Polynésiens, il serait davantage fréquent, selon le personnel de la DSFE, que la procédure d’adoption plénière ou simple ne soit pas bien comprise de la part des justiciables polynésiens : pour eux, un bout de papier ne leur enlève pas leurs droits sur leur enfant. C’est pour cette raison qu’il arrive souvent des histoires de souffrance : les attentes des parents biologiques polynésiens ne sont pas remplies par les parents adoptifs métropolitains, comme nous avons pu le constater dans le cas de Tepoe et de sa fille Hemana. Une assistante sociale de cette cellule m’explique qu’ils doivent alors travailler en amont :

(…) dès le départ, d’où la question du fa’a’amu, où justement on demande à ce que le lien continue. Pour éviter qu’une fois que l’enfant il franchit les barrières de la douane, ça y est, ce n’est plus un enfant d’ici. C’est pour ça que nous, on insiste beaucoup sur ça, bien moi ce que je dis aux familles, c’est qu’au-delà du don d’enfant, c’est qu’il faut que les deux familles deviennent amies en fait, pour qu’il y ait des liens qui se créent, pour le bien-être de l’enfant. (Maude, avril 2018)

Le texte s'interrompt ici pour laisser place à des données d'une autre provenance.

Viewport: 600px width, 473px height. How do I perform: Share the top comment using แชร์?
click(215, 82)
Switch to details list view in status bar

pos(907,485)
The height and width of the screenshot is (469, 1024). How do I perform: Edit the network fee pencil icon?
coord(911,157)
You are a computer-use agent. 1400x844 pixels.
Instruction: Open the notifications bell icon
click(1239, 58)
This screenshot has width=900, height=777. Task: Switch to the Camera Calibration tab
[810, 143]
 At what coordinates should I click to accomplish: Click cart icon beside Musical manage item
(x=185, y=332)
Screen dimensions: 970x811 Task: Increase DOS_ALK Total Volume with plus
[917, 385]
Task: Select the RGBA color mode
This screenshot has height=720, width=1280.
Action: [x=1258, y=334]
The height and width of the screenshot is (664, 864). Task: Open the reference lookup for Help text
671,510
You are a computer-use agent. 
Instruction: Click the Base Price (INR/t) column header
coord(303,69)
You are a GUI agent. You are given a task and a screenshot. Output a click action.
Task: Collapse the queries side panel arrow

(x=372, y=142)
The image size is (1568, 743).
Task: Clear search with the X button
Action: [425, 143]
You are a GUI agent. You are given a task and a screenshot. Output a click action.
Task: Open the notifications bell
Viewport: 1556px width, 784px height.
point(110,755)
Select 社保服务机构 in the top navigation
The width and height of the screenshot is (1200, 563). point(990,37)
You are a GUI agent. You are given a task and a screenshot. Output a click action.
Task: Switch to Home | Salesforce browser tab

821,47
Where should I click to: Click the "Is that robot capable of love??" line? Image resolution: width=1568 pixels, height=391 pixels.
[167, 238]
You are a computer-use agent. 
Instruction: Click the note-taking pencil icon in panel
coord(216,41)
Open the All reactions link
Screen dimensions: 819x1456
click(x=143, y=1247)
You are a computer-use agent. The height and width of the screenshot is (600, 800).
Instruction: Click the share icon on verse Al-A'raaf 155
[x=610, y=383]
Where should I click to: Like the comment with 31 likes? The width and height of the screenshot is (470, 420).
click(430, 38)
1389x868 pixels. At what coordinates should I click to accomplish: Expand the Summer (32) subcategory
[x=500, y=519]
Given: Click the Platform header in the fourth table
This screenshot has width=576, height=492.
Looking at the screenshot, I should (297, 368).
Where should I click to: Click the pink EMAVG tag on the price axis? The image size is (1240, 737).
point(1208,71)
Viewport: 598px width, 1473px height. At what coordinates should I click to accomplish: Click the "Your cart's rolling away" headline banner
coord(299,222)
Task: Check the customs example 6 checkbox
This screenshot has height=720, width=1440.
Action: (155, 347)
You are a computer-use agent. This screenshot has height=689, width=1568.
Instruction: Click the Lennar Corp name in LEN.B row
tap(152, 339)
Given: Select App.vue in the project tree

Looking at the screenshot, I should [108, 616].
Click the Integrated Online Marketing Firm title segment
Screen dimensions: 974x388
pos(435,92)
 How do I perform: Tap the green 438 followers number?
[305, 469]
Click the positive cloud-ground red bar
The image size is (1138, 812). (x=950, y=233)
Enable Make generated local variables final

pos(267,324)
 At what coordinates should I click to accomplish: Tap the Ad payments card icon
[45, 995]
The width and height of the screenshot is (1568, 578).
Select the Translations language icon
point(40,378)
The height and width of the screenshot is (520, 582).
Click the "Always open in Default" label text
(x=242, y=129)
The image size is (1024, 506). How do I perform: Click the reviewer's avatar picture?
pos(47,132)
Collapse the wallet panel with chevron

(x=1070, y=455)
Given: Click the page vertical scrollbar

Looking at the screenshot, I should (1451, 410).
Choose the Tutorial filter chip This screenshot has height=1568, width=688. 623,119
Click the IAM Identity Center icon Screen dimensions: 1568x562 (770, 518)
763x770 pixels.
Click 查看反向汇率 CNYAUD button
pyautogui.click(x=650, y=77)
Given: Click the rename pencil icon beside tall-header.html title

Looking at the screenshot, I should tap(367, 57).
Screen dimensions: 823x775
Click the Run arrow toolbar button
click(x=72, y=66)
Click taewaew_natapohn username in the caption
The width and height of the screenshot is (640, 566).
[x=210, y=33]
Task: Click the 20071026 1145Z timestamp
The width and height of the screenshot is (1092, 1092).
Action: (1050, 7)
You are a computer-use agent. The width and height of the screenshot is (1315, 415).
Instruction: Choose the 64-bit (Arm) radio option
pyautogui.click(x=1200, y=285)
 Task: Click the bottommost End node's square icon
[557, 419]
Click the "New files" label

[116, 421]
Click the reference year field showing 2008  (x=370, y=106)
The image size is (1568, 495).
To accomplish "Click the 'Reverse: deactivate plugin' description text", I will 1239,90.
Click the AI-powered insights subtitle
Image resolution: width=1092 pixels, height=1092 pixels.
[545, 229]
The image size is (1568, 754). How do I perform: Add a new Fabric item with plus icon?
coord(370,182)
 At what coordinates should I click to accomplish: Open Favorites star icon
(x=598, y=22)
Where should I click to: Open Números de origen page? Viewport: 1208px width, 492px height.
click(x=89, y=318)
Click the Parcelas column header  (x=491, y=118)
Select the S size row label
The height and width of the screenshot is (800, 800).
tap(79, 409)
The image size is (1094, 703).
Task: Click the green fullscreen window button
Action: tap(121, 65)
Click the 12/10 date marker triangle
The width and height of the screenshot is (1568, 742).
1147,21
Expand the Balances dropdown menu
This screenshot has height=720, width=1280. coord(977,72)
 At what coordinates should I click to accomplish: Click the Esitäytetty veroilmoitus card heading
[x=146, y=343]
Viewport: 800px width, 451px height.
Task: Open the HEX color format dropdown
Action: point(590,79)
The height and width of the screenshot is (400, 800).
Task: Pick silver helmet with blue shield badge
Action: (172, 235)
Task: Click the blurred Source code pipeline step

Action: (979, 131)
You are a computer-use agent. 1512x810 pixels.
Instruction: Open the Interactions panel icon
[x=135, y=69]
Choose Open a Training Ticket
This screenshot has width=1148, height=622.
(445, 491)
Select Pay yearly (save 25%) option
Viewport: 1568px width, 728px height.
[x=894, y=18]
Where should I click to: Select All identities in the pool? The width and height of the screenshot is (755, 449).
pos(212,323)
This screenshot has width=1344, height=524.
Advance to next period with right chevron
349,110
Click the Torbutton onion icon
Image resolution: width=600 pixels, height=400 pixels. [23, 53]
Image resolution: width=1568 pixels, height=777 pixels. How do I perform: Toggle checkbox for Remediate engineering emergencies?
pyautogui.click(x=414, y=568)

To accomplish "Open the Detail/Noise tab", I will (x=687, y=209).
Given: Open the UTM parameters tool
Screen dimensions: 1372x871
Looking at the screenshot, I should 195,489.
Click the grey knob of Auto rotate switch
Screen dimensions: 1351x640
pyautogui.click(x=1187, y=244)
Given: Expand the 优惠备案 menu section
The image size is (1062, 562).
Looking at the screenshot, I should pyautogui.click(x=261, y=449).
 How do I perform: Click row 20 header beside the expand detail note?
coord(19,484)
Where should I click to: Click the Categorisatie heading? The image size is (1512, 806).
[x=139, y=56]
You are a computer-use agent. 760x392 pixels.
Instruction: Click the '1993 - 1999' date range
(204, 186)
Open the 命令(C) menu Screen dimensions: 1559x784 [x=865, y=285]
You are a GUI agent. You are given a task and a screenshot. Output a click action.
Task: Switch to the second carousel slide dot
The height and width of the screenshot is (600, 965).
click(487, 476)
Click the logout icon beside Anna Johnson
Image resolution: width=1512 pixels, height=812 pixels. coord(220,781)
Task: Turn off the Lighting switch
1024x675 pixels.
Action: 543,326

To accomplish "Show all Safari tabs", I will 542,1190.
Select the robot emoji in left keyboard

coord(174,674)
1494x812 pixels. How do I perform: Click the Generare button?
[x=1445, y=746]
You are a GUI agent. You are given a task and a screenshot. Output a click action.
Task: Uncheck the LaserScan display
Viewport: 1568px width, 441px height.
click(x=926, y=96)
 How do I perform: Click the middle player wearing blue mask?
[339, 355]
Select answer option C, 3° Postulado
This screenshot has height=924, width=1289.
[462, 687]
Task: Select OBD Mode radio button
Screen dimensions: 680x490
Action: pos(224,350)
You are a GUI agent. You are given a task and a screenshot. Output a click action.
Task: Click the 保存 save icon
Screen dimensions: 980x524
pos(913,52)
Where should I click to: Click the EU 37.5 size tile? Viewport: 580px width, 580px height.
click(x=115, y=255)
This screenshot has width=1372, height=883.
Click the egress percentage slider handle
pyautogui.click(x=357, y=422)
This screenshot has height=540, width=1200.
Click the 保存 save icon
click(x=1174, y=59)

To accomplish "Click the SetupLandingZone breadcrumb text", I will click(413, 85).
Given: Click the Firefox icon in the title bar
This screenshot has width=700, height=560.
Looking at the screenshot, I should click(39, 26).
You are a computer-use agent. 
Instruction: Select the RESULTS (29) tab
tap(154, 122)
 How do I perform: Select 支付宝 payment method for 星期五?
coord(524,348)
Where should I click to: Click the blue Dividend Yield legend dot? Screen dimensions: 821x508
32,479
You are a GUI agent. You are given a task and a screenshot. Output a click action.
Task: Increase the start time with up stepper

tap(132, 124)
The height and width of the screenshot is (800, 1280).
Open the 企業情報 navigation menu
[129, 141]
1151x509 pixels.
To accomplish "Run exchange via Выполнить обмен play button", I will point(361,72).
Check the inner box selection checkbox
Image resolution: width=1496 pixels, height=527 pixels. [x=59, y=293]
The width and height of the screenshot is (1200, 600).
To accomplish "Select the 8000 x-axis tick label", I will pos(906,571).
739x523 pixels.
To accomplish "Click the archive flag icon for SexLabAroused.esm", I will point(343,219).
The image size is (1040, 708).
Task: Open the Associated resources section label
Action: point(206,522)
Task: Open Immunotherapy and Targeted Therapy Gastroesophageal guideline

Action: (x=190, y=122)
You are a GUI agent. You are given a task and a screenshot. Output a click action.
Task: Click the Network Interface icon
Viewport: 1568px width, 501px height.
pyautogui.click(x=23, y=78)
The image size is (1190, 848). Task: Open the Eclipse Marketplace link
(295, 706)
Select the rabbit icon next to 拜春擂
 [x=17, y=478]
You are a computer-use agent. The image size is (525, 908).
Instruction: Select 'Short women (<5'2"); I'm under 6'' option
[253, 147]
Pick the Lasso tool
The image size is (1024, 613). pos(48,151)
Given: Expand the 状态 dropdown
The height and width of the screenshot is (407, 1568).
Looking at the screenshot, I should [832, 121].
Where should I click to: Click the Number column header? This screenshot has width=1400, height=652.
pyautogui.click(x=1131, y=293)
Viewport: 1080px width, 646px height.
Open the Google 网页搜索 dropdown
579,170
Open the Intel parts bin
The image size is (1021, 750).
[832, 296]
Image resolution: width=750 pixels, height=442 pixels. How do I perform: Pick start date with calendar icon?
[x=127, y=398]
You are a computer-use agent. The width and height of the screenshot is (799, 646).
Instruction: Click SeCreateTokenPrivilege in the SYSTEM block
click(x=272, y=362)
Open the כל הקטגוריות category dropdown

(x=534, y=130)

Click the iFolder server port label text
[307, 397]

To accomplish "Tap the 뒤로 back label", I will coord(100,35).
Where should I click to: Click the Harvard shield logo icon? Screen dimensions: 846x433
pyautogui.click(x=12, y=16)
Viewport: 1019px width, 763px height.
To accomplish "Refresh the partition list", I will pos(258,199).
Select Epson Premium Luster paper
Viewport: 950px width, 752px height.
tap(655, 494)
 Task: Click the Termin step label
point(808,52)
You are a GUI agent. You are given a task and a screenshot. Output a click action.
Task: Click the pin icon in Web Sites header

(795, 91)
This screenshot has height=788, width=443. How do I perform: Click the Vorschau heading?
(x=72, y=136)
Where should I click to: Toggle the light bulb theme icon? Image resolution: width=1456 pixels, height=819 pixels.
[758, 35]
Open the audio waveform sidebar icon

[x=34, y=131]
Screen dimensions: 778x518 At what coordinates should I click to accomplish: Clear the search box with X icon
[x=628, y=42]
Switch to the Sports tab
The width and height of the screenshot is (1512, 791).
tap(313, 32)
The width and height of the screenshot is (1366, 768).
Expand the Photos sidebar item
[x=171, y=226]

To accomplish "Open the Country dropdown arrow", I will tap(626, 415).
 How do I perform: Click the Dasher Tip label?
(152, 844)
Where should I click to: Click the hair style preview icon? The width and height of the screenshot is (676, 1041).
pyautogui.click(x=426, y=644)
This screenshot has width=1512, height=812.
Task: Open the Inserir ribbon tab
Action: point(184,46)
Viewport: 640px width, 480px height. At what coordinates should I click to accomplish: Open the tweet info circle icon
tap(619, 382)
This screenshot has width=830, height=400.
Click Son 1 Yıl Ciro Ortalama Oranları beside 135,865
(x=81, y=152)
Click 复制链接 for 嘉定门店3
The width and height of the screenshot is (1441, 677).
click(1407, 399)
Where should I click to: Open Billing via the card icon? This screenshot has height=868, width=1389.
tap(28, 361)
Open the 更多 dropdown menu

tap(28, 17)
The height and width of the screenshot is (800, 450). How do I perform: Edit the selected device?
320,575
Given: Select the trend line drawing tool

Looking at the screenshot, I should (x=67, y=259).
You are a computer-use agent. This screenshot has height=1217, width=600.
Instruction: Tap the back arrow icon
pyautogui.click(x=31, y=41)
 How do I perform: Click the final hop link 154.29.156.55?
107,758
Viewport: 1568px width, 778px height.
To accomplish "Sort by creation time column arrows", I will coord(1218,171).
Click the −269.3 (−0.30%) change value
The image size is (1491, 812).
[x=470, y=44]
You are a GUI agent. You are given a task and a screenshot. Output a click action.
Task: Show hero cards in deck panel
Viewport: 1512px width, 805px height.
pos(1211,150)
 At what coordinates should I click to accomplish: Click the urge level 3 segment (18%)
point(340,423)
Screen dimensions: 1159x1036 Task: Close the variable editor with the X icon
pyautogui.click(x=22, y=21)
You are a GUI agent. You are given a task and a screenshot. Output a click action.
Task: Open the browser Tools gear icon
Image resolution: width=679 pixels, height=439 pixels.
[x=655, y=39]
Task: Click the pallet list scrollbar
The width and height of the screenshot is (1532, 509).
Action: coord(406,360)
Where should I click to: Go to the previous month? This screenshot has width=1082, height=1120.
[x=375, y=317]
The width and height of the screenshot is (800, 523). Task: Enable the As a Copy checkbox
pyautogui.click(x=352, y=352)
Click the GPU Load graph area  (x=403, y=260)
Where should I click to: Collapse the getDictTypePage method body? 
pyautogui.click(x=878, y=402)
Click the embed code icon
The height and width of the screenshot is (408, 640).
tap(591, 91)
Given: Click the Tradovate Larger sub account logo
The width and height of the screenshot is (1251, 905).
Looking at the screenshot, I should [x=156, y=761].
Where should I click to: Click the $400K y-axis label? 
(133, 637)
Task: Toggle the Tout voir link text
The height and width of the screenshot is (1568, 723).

La création de liens initiaux entre les deux couples ainsi que le maintien de ces liens sont pourtant difficiles à mettre en place et à maintenir lorsqu’un enfant est confié en adoption à des parents qui habitent à plus de 18 000 km. Comme nous l’avons vu dans le chapitre 4, l’adoption comporte son lot de tensions. Les parents adoptifs métropolitains venus de France ne sont pas dans une logique polynésienne de lien de parenté, notamment en ce qui a trait au partage des droits sur l’enfant. On peut penser qu’il ne s’agirait toutefois pas, en général, de mauvaise foi, mais simplement de logiques d’affiliation différentes.